Member of the Australian Parliament for Fremantle
- In office 24 November 2007 – 9 May 2016
- Preceded by: Carmen Lawrence
- Succeeded by: Josh Wilson

Minister for International Development
- In office 1 July 2013 – 18 September 2013
- Prime Minister: Kevin Rudd
- Preceded by: Office established
- Succeeded by: Steven Ciobo (2015)

Personal details
- Born: 11 August 1966 (age 60) Bunbury, Western Australia
- Party: Labor
- Alma mater: Curtin University Murdoch University University of New South Wales
- Occupation: Lawyer
- Website: www.melissaparke.com.au

= Melissa Parke =

Australian politician (born 1966)

Melissa Parke (born 11 August 1966) is a former Australian Labor Party politician and UN human rights lawyer, who served as Member for the federal electoral Division of Fremantle in the Australian House of Representatives from 2007 to 2016. In 2013 Parke was appointed by Prime Minister Kevin Rudd as Minister for International Development and served in that capacity until Labor lost government later that year.

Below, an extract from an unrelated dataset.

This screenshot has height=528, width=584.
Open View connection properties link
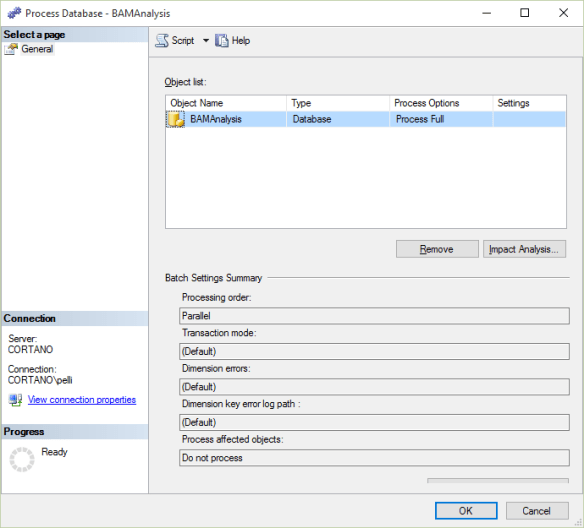click(x=82, y=400)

Prior to entering politics, Parke worked as a lawyer for the United Nations. Between 1999 and 2007 she worked for the UN in Kosovo, Lebanon, Gaza, and New York. She also worked as a law lecturer at Murdoch University, the principal solicitor at the Bunbury Community Legal Centre, and in private legal practice in Sydney and Western Australia.

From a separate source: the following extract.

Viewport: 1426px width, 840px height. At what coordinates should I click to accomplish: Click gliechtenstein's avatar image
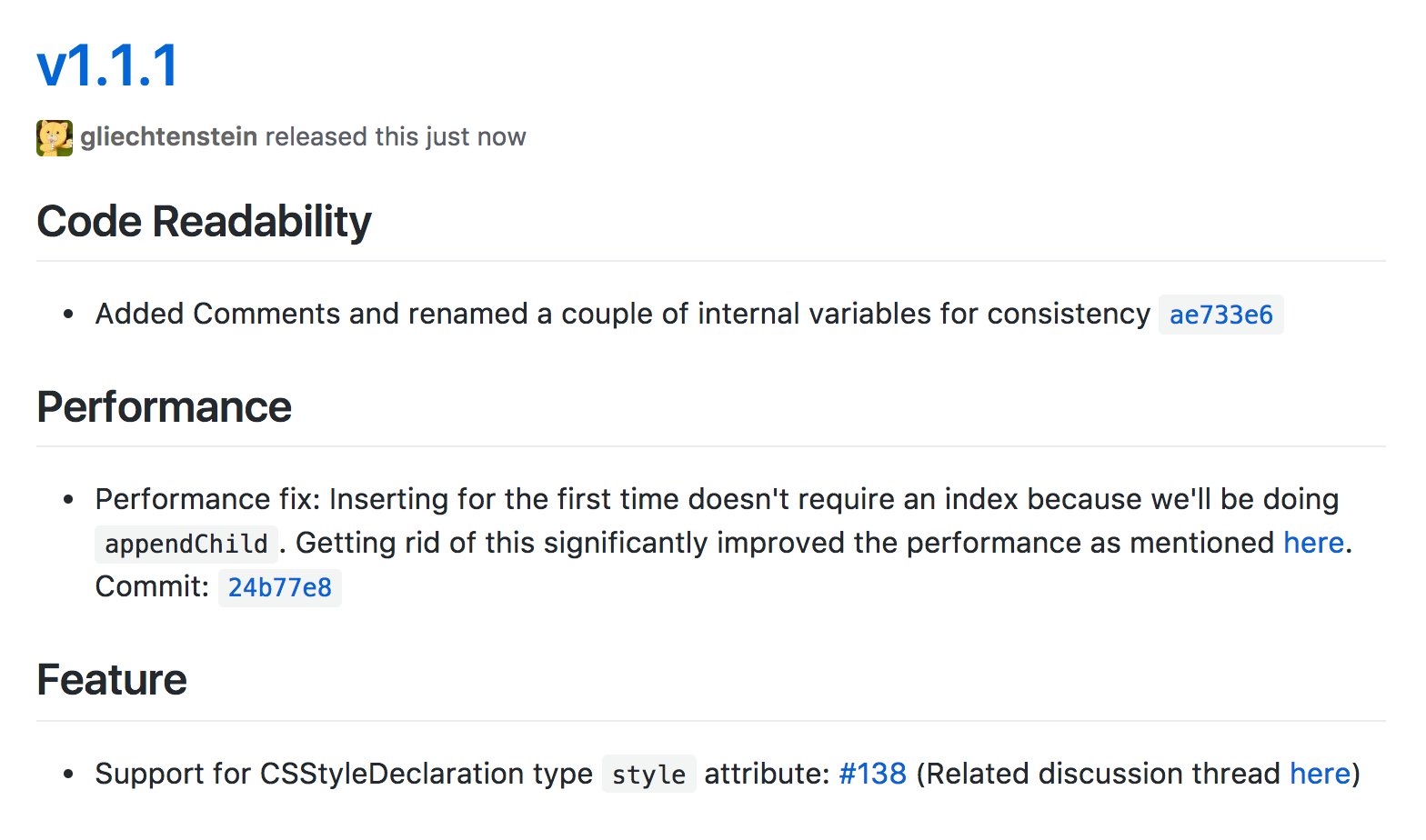[55, 138]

She retired from politics at the 2016 federal election. In September 2017 Parke was appointed as an Ambassador for the International Campaign to Abolish Nuclear Weapons (ICAN). She was appointed executive director of ICAN in 2023.

In December 2017, and again in 2018, 2019, and 2020, Parke was appointed by the UN Human Rights Commissioner to the "Group of Eminent Experts on Yemen", to investigate human rights violations in Yemen.

In April 2019, she was selected by the ALP to contest the federal seat of Curtin, but stepped down from her candidacy following a media campaign against her because of her advocacy for Palestinian rights.

==Early life and education==
Melissa Parke was born on 11 August 1966 in Bunbury, Western Australia. She grew up in the south-west of Western Australia on her parents' apple farm in Donnybrook.

She attended public schools in Donnybrook and Bunbury. She completed a Bachelor of Business (with Distinction) at Curtin University in 1989. This was followed by a law degree at the University of New South Wales and subsequently in 1998 a Master of Laws (LLM) in public international law at Murdoch University.

==Early career==
From 1990 to 1994 Parke worked in law offices in Sydney and Bunbury and from 1994 to 1997 as solicitor-in–charge at the Bunbury Community Legal Centre. It was during this period that she unsuccessfully contested the WA Legislative Assembly seat of Mitchell for Labor at the 1996 election.

===United Nations===
Parke began her employment as an international lawyer with UNMIK, the United Nations peacekeeping mission in Kosovo from 1999 to 2002 and subsequently worked in Gaza with the United Nations Relief and Works Agency for Palestine Refugees in the Near East (UNRWA) from 2002 to 2004.

In 2004 Parke became a legal adviser in the Office of the Under-Secretary-General for Management in the UN headquarters, New York. In this role, Parke was responsible for aspects of management reform and for the provision of advice and oversight in respect of the UN system of justice administration.

In 2005 and 2006, Parke was seconded from the Department of Management to establish the new UN Ethics Office, laying the foundations for a permanent unit within the UN that would eventually serve 29,000 personnel worldwide in relation to issues of ethics, transparency and good governance.

From mid-2006 to early 2007, Parke worked as the deputy chief of staff and legal adviser in the UN International Independent Investigation Commission (UNIIIC) in Beirut, Lebanon, investigating the assassination of the former Lebanese prime minister Rafik Hariri and other terrorist attacks in Lebanon.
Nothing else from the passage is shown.